Машины поднимались всё выше в горы. Моторы сосредоточенно ревели на подъёмах, колёса выбрасывали в стороны щебень, оседали на ухабах.

То слева, то справа проходили ущелья, наполненные туманом.

И вдруг вырастали над головой так, что можно было тронуть рукой, скала или дерево, парящие в воздухе.

Было уже темно.

И вдруг Чугуев спросил:

— А это что такое?

По горам, через кузов машины, шагали какие-то белые фигуры, рассеиваясь в ущельях.

— Облака… — сказал Андрей Анисимович, кутаясь в шинель.

Такого я ещё никогда не видел.

Машины вошли в зону облаков. Они парили в воздухе, белые и красные огни стали мглистыми. В шлеме и шинели мне было холодно, и я не спал всю ночь.

Видел Токмак, через который мы прошли на большой скорости так, что яблоневые сады шумели, как сильный дождь.

В свете автомобильных фар мелькали дома, палисадники, колодцы с журавлями.
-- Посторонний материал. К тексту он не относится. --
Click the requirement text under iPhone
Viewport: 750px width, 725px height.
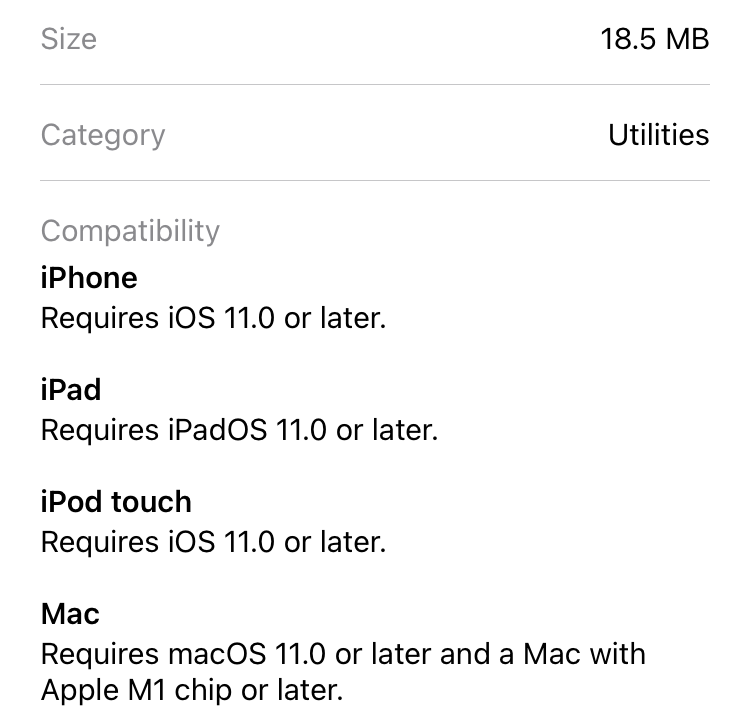pos(212,318)
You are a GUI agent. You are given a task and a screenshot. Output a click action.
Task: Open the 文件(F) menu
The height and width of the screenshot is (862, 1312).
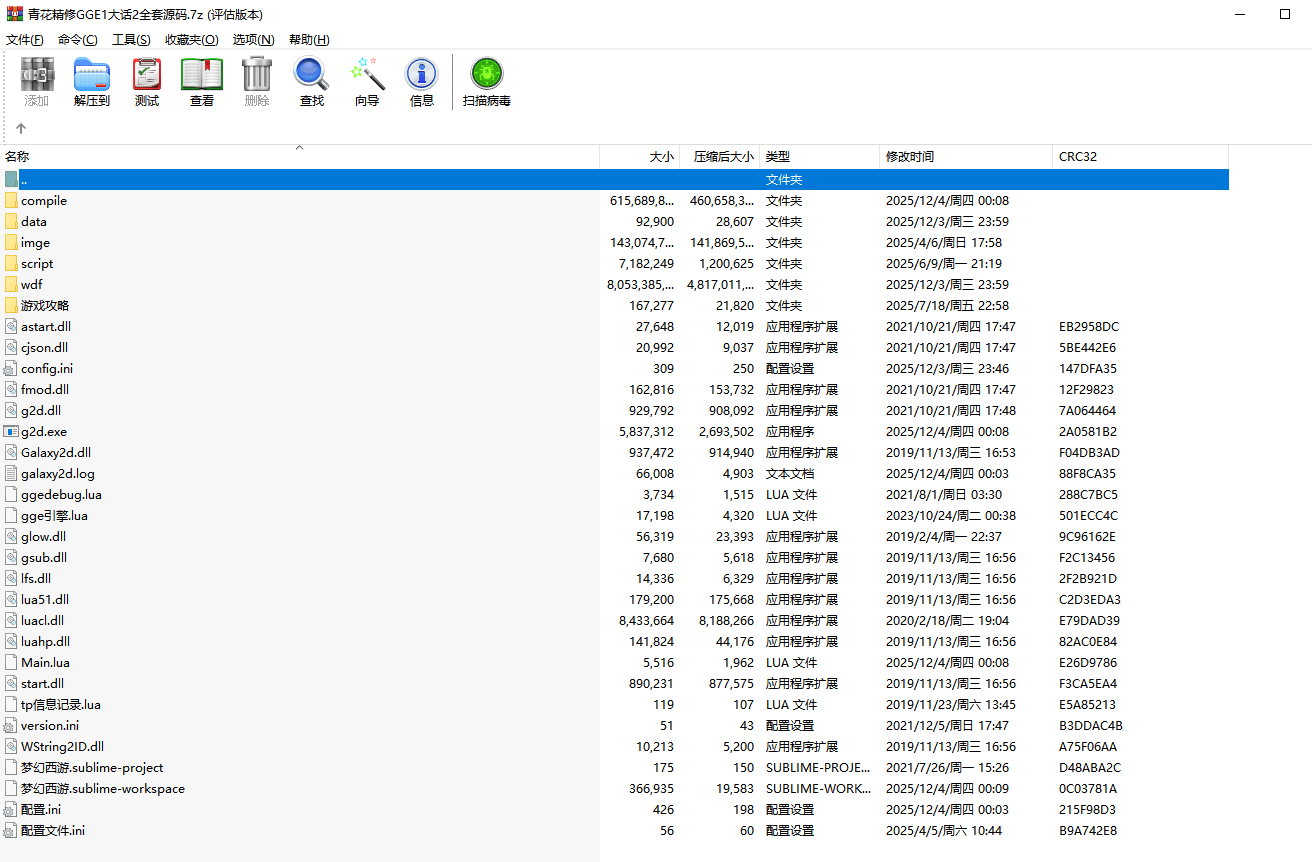[25, 40]
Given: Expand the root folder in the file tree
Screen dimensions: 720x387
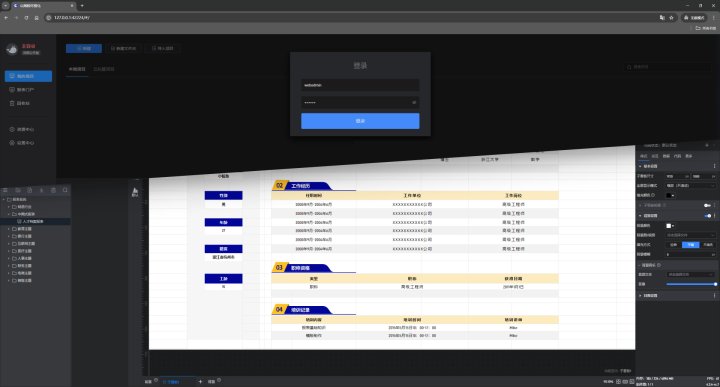Looking at the screenshot, I should (x=4, y=200).
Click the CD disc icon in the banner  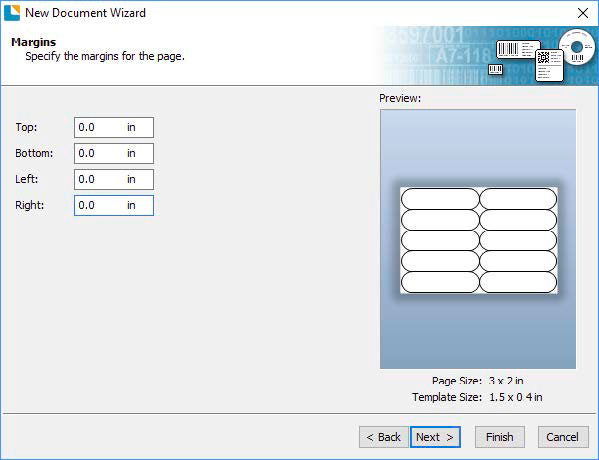click(x=577, y=47)
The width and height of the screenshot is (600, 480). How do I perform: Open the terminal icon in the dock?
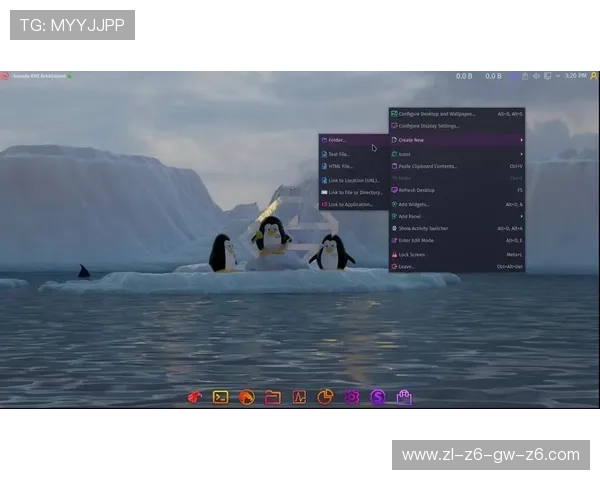click(x=220, y=397)
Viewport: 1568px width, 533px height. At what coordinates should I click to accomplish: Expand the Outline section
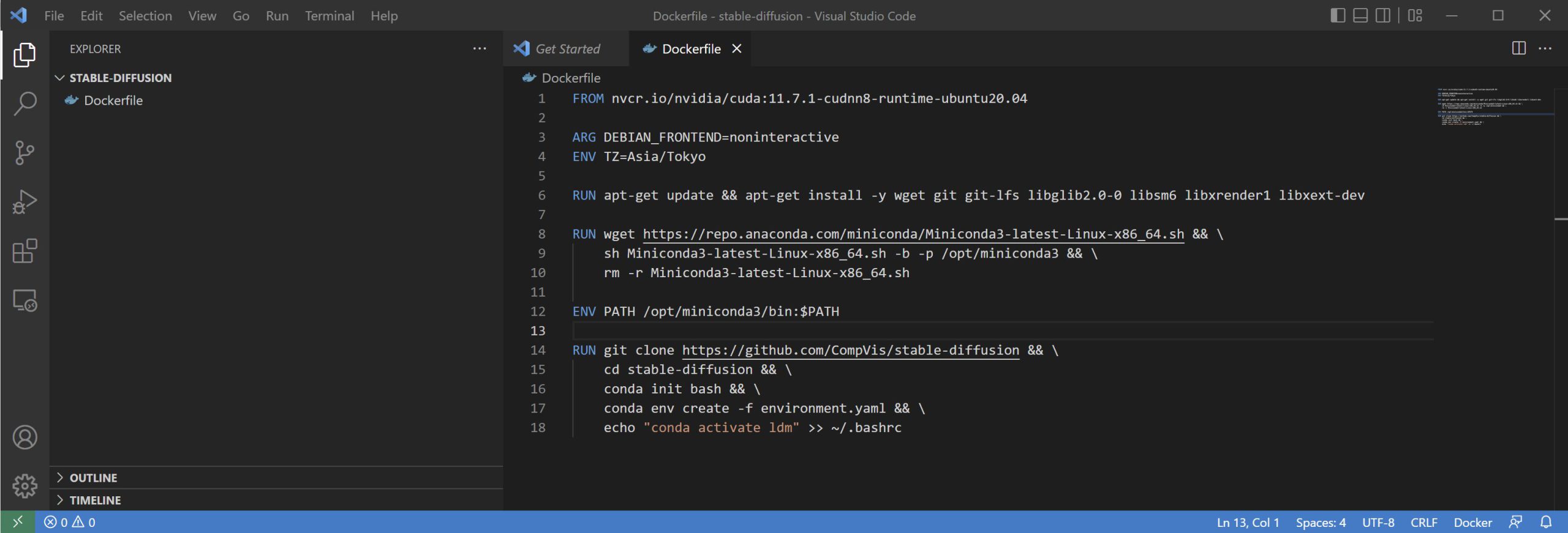(93, 477)

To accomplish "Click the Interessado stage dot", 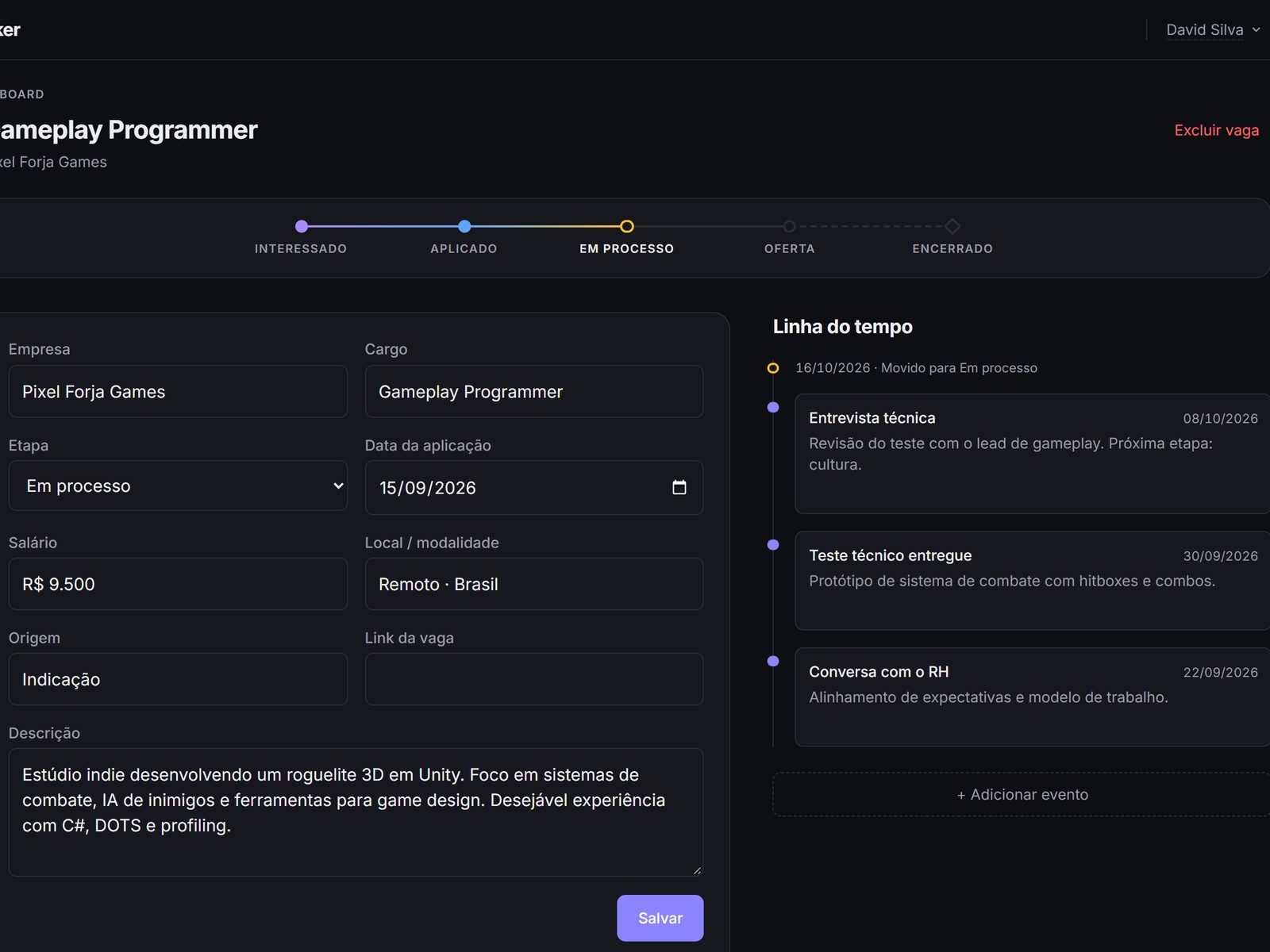I will point(302,226).
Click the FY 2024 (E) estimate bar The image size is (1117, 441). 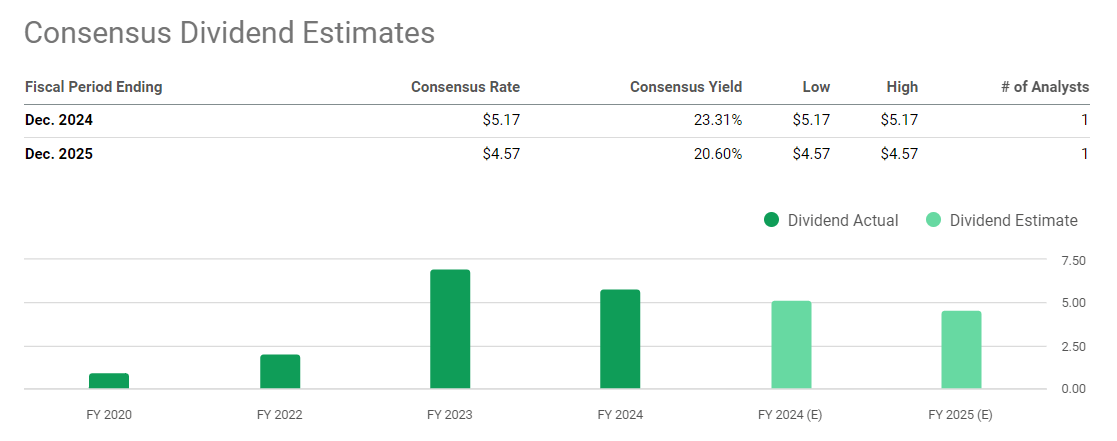point(791,345)
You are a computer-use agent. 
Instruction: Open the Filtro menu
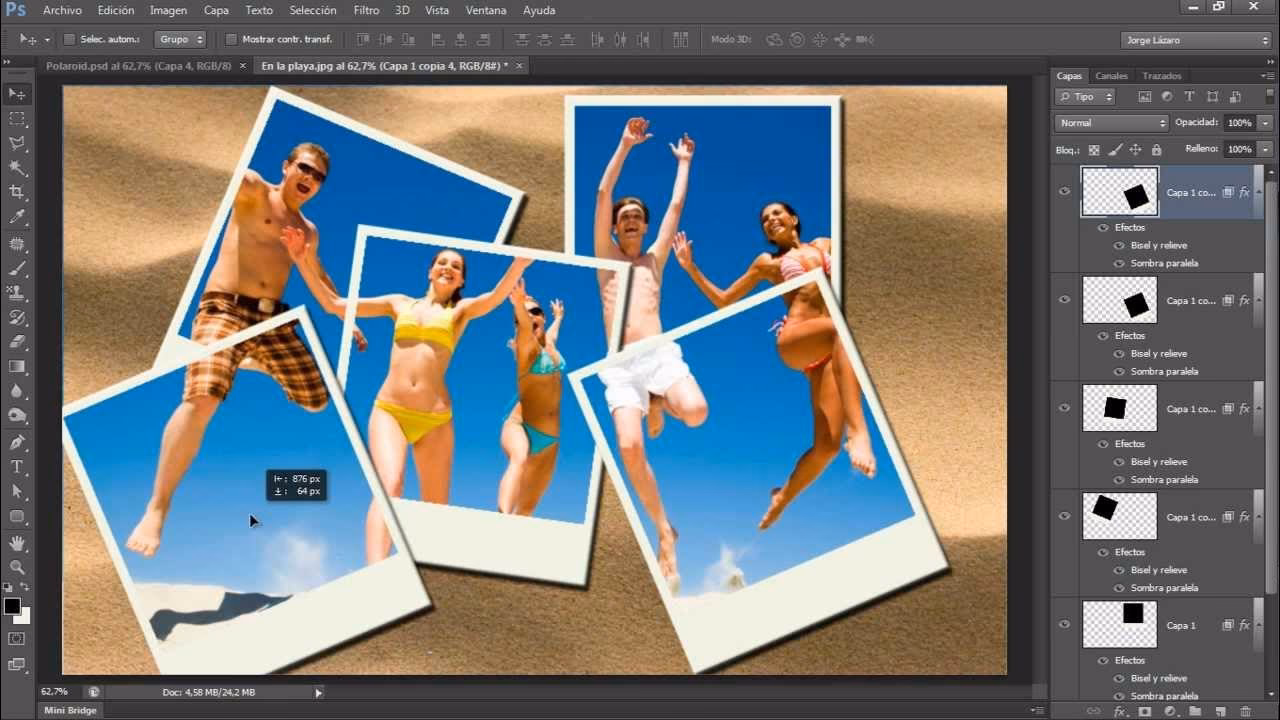tap(366, 10)
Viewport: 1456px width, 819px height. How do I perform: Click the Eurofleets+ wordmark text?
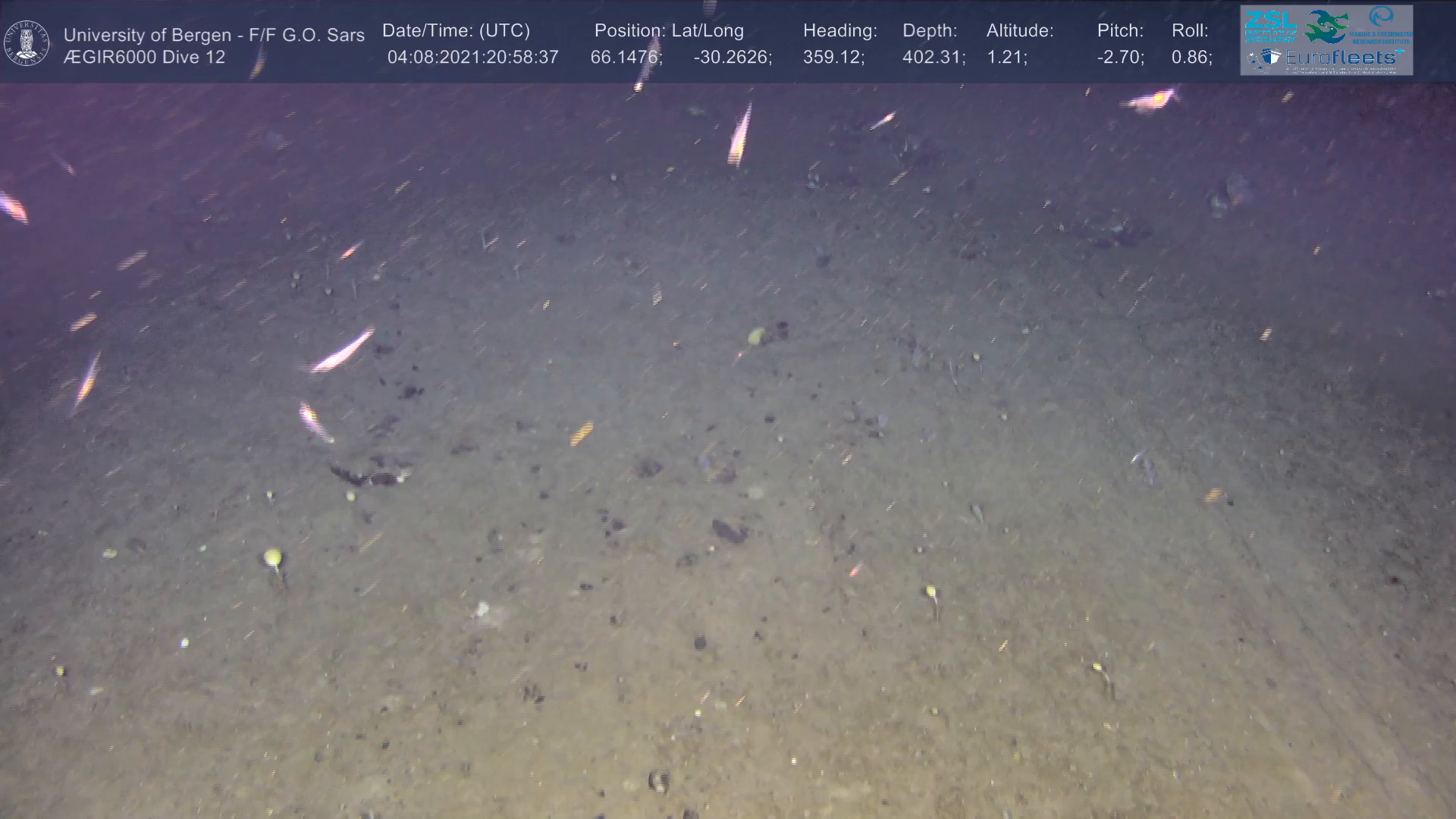click(x=1341, y=57)
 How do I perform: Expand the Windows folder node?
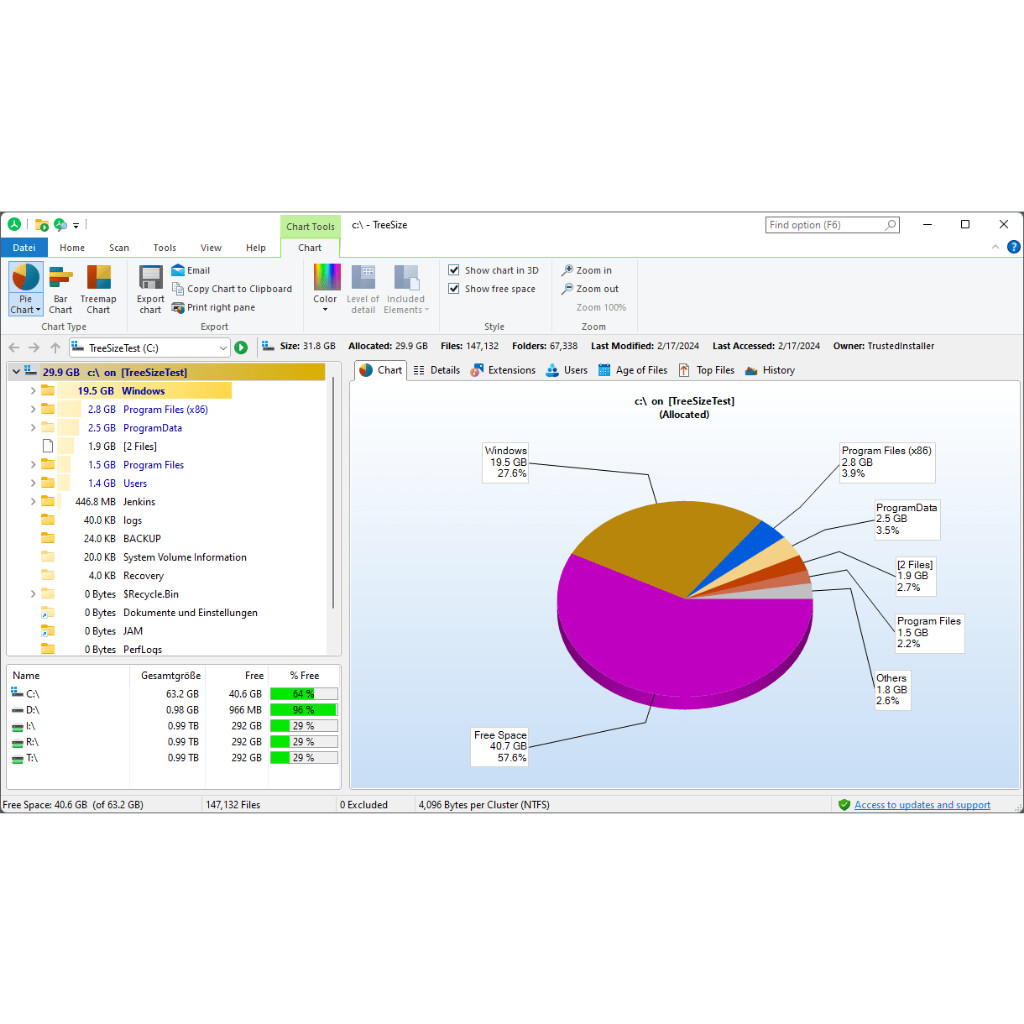click(x=33, y=391)
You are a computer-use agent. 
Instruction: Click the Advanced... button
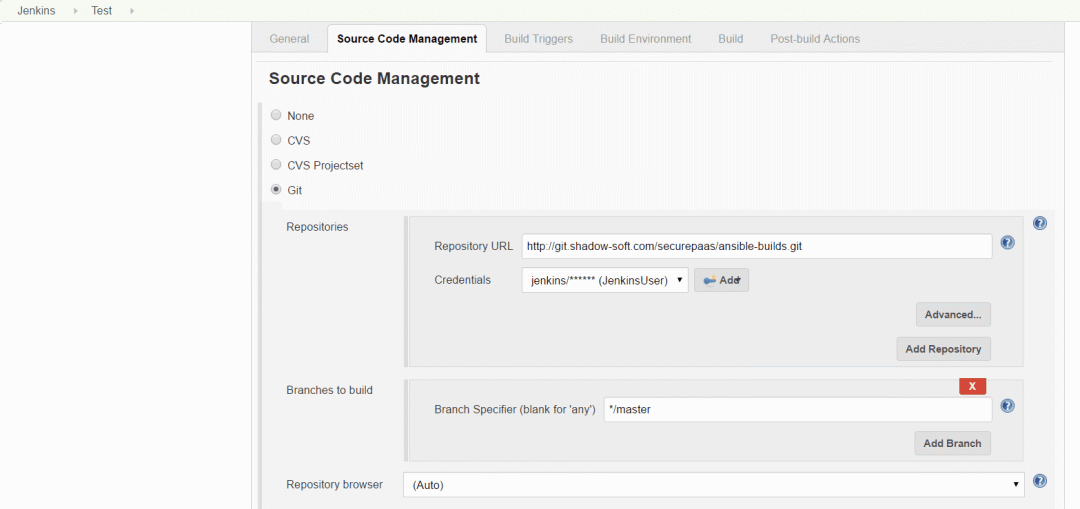tap(953, 314)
Слышались переборы гармошки, и чей-то голос звонко пел: «Про того, которого любила…»

Был уже 1940 год, середина.

— А ты куда, парнишка, едешь? — спросил меня сверхсрочный боец Андрей Анисимович.

— В Рыбачье, — ответил я.

— Ну, это рукой подать, — сказал Чугуев. — Два шага осталось.